» **SOURCE PASSAGE**:
Nature’s Engineers
Discover the fascinating world of biomimicry and explore how nature can inspire creative, sustainable solutions in architecture and inventions for our cities and communities.
In this workshop, your class will learn creative paper sculpting techniques to explore the shapes, structures, and characteristics found in nature. By applying scientific and design thinking, participants will explore ways to create biomimicry-inspired architecture.
Skills and Competencies
Learning Outcomes
Curriculum Links
Vital lifelong skills include curiosity, critical thinking, creative problem-solving, scientific and mathematical thinking, and engineering. Additionally, these skills encompass the ability to collaborate with diverse individuals.
Support the empowerment of aesthetic appreciation, increase resilience and aspiration, and build capacity for innovation and entrepreneurship.
Playing with the properties of shapes, directions and positions to make 3D paper sculpted shapes.
Working scientifically to understand living things, habitats, plants, and animals to investigate biomimicry.
Using materials, drawing, rubbing and sculptures to develop and share ideas, experiences and imagination
Using a range of materials to shape, join and cut to make prototype biomimicry-inspired ideas.
What is Biomimicry?
This section will introduce you to Biomimicry, why it is important and additional activities you can do with your class before diving deep into the main workshop.
Biomimicry is about learning from nature to solve the greatest design challenges to help not just humans, but all life on earth.
Biomimicry is not what we can take from nature (extract, harvest or domesticate), but to create solutions to problems from examples in nature. For example, looking at how a desert beetle uses its body position and small bumps to get water to design how we provide water in very dry places.
Introduce Biomimicry to your class
1. Ask your students what they think the word means
2. Explain the concept. Biomimicry = Bio (life) + Mimic (copy)

» **DATA EXTRACT**:
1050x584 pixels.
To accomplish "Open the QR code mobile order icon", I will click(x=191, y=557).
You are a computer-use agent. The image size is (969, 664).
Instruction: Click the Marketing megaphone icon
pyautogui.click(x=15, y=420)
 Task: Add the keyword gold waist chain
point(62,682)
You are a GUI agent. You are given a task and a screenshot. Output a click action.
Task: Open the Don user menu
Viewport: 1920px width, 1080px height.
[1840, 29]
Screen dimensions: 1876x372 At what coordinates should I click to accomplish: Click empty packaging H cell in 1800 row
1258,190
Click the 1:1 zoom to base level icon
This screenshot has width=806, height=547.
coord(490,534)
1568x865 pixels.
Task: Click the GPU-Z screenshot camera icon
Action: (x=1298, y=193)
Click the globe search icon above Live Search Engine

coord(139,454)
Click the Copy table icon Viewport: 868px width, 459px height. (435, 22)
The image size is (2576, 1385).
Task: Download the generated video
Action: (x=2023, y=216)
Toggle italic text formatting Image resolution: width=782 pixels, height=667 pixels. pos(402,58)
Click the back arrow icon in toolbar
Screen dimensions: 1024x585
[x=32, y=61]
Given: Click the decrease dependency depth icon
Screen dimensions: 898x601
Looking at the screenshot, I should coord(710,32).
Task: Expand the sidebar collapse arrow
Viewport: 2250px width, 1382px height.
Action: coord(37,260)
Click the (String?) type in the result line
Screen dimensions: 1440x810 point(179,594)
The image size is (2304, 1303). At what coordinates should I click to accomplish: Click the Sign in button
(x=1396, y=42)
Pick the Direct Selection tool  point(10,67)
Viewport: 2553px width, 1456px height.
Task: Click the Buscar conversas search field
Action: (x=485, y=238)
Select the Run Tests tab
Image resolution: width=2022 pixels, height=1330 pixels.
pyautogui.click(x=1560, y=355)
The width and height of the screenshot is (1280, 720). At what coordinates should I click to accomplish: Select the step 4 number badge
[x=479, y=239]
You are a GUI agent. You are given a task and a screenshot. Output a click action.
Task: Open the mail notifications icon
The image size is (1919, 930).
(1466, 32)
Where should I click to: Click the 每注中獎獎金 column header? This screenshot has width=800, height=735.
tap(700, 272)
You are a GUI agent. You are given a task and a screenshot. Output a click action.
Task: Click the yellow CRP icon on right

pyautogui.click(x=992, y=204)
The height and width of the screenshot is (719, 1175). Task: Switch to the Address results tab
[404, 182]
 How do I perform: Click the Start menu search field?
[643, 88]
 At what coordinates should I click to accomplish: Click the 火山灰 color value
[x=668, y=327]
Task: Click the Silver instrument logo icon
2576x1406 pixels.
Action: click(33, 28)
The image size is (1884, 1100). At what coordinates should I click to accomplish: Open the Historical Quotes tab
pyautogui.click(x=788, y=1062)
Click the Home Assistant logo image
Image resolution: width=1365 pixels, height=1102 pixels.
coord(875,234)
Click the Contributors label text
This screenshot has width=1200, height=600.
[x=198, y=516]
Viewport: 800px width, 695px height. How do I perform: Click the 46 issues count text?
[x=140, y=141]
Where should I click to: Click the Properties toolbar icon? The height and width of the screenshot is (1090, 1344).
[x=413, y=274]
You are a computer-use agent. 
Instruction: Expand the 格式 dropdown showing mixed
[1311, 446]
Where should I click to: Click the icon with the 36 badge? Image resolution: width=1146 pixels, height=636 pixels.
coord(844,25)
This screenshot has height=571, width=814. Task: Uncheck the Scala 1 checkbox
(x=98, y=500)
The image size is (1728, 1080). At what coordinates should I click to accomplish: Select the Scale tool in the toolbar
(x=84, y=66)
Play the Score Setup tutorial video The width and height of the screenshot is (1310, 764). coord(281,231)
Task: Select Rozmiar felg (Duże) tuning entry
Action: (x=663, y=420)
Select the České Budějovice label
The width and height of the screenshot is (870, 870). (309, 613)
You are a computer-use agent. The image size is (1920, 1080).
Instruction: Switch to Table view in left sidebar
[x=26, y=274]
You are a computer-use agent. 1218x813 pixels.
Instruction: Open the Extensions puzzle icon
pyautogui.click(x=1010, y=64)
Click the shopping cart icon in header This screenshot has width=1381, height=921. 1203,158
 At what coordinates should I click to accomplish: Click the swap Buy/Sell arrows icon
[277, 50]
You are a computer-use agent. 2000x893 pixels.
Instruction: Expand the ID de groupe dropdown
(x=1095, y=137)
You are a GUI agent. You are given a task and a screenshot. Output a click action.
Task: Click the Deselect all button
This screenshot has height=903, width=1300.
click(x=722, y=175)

» **PROBLEMS**:
1. Repeat part of the biomimicry workshop page word for word, beginning at the words that have "Nature’s Engineers" and stopping after "create biomimicry-inspired architecture.".
2. According to the biomimicry workshop page, what does the desert beetle use to get water?
The records have nothing to do with the biomimicry workshop page.

» **ANSWERS FOR THE EXERCISE**:
1.
Nature’s Engineers
Discover the fascinating world of biomimicry and explore how nature can inspire creative, sustainable solutions in architecture and inventions for our cities and communities.
In this workshop, your class will learn creative paper sculpting techniques to explore the shapes, structures, and characteristics found in nature. By applying scientific and design thinking, participants will explore ways to create biomimicry-inspired architecture.

2. Its body position and small bumps.